● **Source document**:

------------------------------------

The origins and evolution of sleep

Abstract

Sleep is nearly ubiquitous throughout the animal kingdom, yet little is known about how ecological factors or perturbations to the environment shape the duration and timing of sleep. In diverse animal taxa, poor sleep negatively impacts development, cognitive abilities and longevity. In addition to mammals, sleep has been characterized in genetic model organisms, ranging from the nematode worm to zebrafish, and, more recently, in emergent models with simplified nervous systems such as Aplysia and jellyfish. In addition, evolutionary models ranging from fruit flies to cavefish have leveraged natural genetic variation to investigate the relationship between ecology and sleep. Here, we describe the contributions of classical and emergent genetic model systems to investigate mechanisms underlying sleep regulation. These studies highlight fundamental interactions between sleep and sensory processing, as well as a remarkable plasticity of sleep in response to environmental changes. Understanding how sleep varies throughout the animal kingdom will provide critical insight into fundamental functions and conserved genetic mechanisms underlying sleep regulation. Furthermore, identification of naturally occurring genetic variation regulating sleep may provide novel drug targets and approaches to treat sleep-related diseases.

Keywords: Cavefish; Drosophila; Ecology; Genetic screen; Natural variation; zebrafish.

Fig. 1.

Small animal models of sleep research. This unrooted, pruned cladogram is inclusive of animals that have been established as models for studying sleep, demonstrating the diversity of sleep behaviors throughout the animal kingdom. Branches demonstrate broad relationships among animals, but do not represent actual distance measures. Taxonomic information was obtained from the NCBI Taxonomy Database and the tree generated with NCBI Common Tree (Sayers et al., 2012). The circular cladogram was generated using the Interactive Tree of Life (Letunic and Bork, 2016) and estimates of divergence were derived from the TimeTree Database (Hedges et al., 2015). mya, million years ago.

Fig. 2.

------------------------------------

● **Items listed in a dataset**:

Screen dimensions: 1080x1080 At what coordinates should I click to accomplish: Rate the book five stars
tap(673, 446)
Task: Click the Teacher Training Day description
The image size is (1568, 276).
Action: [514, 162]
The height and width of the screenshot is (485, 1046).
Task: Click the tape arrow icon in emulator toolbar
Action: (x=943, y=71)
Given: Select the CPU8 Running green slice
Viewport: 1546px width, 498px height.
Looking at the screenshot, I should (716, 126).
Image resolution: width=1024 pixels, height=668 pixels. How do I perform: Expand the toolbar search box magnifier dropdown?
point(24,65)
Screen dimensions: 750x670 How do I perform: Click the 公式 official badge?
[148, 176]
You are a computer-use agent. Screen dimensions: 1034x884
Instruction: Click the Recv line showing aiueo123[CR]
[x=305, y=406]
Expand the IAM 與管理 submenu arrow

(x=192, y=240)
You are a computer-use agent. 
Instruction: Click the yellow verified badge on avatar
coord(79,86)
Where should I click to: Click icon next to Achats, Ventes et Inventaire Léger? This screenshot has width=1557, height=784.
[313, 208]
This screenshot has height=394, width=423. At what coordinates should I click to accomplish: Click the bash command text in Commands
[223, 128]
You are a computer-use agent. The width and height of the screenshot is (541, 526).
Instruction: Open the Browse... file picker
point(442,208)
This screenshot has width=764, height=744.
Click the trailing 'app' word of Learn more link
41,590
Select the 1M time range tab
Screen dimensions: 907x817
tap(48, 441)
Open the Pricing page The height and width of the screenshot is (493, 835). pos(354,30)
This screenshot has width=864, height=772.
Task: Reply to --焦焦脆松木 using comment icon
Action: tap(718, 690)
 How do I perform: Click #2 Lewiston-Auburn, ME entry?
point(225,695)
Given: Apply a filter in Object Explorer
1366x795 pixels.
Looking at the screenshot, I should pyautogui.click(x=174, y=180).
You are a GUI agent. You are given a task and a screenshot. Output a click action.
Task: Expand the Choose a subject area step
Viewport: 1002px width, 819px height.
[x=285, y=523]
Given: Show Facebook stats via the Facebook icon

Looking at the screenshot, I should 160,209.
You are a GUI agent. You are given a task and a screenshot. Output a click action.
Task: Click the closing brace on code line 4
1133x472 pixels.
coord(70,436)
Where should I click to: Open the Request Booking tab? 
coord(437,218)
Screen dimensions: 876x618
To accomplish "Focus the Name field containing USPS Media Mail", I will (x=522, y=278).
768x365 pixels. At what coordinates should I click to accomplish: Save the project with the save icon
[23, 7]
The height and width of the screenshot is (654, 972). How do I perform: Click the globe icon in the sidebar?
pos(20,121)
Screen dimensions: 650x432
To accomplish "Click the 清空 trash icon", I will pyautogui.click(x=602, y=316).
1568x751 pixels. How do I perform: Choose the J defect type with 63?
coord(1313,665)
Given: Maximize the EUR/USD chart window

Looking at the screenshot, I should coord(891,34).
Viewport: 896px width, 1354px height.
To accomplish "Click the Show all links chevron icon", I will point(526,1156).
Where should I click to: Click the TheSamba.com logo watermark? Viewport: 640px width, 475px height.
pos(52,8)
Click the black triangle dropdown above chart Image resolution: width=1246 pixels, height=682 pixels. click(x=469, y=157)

------------------------------------

● **Action item**: Carry on the text on the origins and evolution of sleep from the point after its final heading, "Fig. 2." The rows are separate material with no connection to the text on the origins and evolution of sleep.

● **Exercise answer**:
Approaches for studying the contributions of natural variation on sleep regulation in fruit flies. (A) Drosophila melanogaster from different geographical regions have been tested for sleep. Increased sleep duration is associated with proximity to the equator (Svetec et al., 2015). (B) Genome-wide association mapping studies have been performed using the Drosophila Genetics Research Panel. Individual inbred fly lines originating from wild-caught populations are tested for sleep and phenotypes are associated with genetic variation (Harbison et al., 2013). A and T represent single nucleotide genomic differences between individual lines. (C) Artificial selection of outbred lines for long- or short-sleep phenotypes, resulting in dramatic shifts in sleep duration. Flies were grown in vials and then selected as long or short sleepers using Drosophila Activity Monitors (DAMs) (Seugnet et al., 2009 and Masek et al., 2014).

Fig. 3.

Sleep and circadian phenotypes in different cavefish species. (A) Cartoon diagram of A. mexicanus, with eyed surface populations (fish on top) found throughout Mexico and Southern Texas, and eyeless cave populations (fish on bottom) in various caves throughout North East Mexico (red box on map). Both a loss of sleep and loss of circadian rhythms have been described for these fish. (B) The Somalian cavefish, Phreatichthys andruzzii, are blind albino fish that inhabit caves in Somalia (map). A loss of light-entrainable rhythms and a gain of food-entrainable rhythms have been described for these fish. (C) Hillstream loaches, Balitoridae, are found throughout Southeast Asia (map). There are eyed, surface-dwelling species (top cartoon) and various populations of fish that have evolved in caves of Thailand and Laos (red asterisks on map). Cave Balitoridae species are either fully or partially eyeless. For all species of fish listed, average sizes are 5–10 cm in length.